2010-10-21 00:00:00 | 詩集
工藤恵美子『光る澪(みお) テニアン島Ⅱ』(編集工房ノア、2010年08月01日発行)

 工藤恵美子『光る澪(みお) テニアン島Ⅱ』は、工藤が幼い時期にすごした島の記憶である。記憶であるのだけれど、ひとつの特徴がある。「いま」「ここ」に工藤がいてテニアン島を思い出しているのではない。
 「足裏の記憶」の全行。

裸足で歩くのは
何十年ぶりだろうか
波が足跡を消していく

珊瑚の死骸が波に砕かれ
揉まれ揉まれて打ち寄せる浜
ざらざらした砂粒が
足裏を刺す
甦る記憶

ここは私の島
私の生まれた島
砂浜を駆ける
少女の私が見える

 2連目。「足裏を刺す」が工藤の特徴である。「いま」「ここ」--日本にいてテニアン島を思い出すのではなく、テニアン島へ行って、肉体でその土地に触れ、テニアン島の過去を思い出すのである。
 そこには失われた過去がある。そして、その過去は工藤のものであると同時に、他人の過去を含む。他人と語り合う。
 「目印」。

--この手で確かに埋めたのです
父親を埋めた場所を探して
ジャングルの中を掘り続けている人がいる

--これで四度目です 島へきて土を掘るのは
  どうしても諦めきれなくて
当時十四歳だった彼は
六十年経たいまも父親の遺骨を探し続けている

 多くの人がテニアン島の記憶を持っている。そして、その記憶と肉体でかかわろうとしている。「頭」のなかに置いておくだけではなく、直に、その土地に触れ、土を掘る。
 砂浜を裸足で歩いた工藤には、その他人の語ることば、「彼」のことばが単なる「記憶を語ることば」ではなく、肉体としてわかる。工藤は無意識に「彼」になって、同じようにジャングルの土を掘るのだ。
 そうやって他人と記憶を肉体化する。
 こういうことは単にテニアン島においてだけではない。同じテニアンの記憶をもつ人、テニアンから引き揚げてきたひとの、日本における記憶も工藤は肉体化している。
 引き揚げてきて、神戸にいたという「あなた」を工藤は肉体で追いかけている。

あなたが確かに歩いた
メリケン波止場への坂道を降り
海へ出ました
沖へ沖へと延びる澪に
あなたの記憶を追い続けます

 「あなた」は「あなた」であって「あなた」ではない。工藤にとっては「あなた」は「彼」と同様「私たち」なのだ。
 工藤の詩は「私たち」のことばで書かれているのだ。
 工藤は「私」であるけれど、「私」であることを望んではない。むしろ「私たち」になろうとしている。「私たち」になることでしか取り返せないものがある。そして、「私たち」になるために、ことばを書くとき、肉体を重視しているのだと思う。

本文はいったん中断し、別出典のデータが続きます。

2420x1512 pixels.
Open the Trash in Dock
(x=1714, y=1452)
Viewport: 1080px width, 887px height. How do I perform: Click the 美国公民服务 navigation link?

 詩をことばの冒険、完全に独立した個人のことばを確立する運動という点から見ていけば、工藤の詩は、まったく逆行している。そのために現代詩ではない、と定義することができる。(批判することができる)。しかし、そういう批判は無意味である。工藤は、そういうことを最初から狙っていない。「私たち」になることでしか伝えられないものがあるのだ。
 それは--声として認めてもらえない「個人」の声である。声にならない声である。だれもが声を出せるわけではない。声を出しているけれど、その声がきちんとした「意味」をもち、他人に働きかけるのに充分な力をもっているとは限らない。声にならない声というのは、そういうものである。それは、いわば、区別のない「声」である。
 けれど、その区別できない声、小さな声もひとつひとつ肉体をもっている。
 声にならない声を無視するひとは、また、そういう肉体としての人間を無視するということでもある。
 工藤は声高には書いていないが、そういうことに対して抗議しているのである。
 「骨」。

太平洋戦争で全滅した
南洋の孤島 テニアン島
六十年を経た

民間人だった父の遺骨は
生き残ることが出来た知人が
敗戦の翌年
この戦場の島から持ち帰ってくれた

母は箱の中を確かめた
骨はぎっしりと詰まっていたと言う
島中に 海に あふれた死から
父の骨を選び取ることが出来たのだろうか

 「個人」が識別されない悲しみ。声にならない声が識別されないのと同様、「個人」になることができない人間もまか識別されない。識別されないということは、しかし、存在しないということではない。識別されなくても、ひとりのがわからいえばいつでも「私」は存在する。その「私」を工藤は、たとえば「裸足」、あるいは「土を掘る手」、港町を歩いた「足」という肉体からていねいに追いかけている。
 肉体というのは不思議なもので、だれも自分の手と他人の手を間違えはしない。ことばなら、たとえば書いたことばなら忘れてしまうことがある。あれ、こんなことを書いたっけ。そして、他人の書いたことばが気に入って繰り返しているうちに、自分が書いたことばと勘違いしてしまうこともある。けれど、肉体はそういうことはない。絶対に間違えない。
 そういうところから工藤はことばを動かしている。それは、個人を無視する暴力に対する抗議でもある。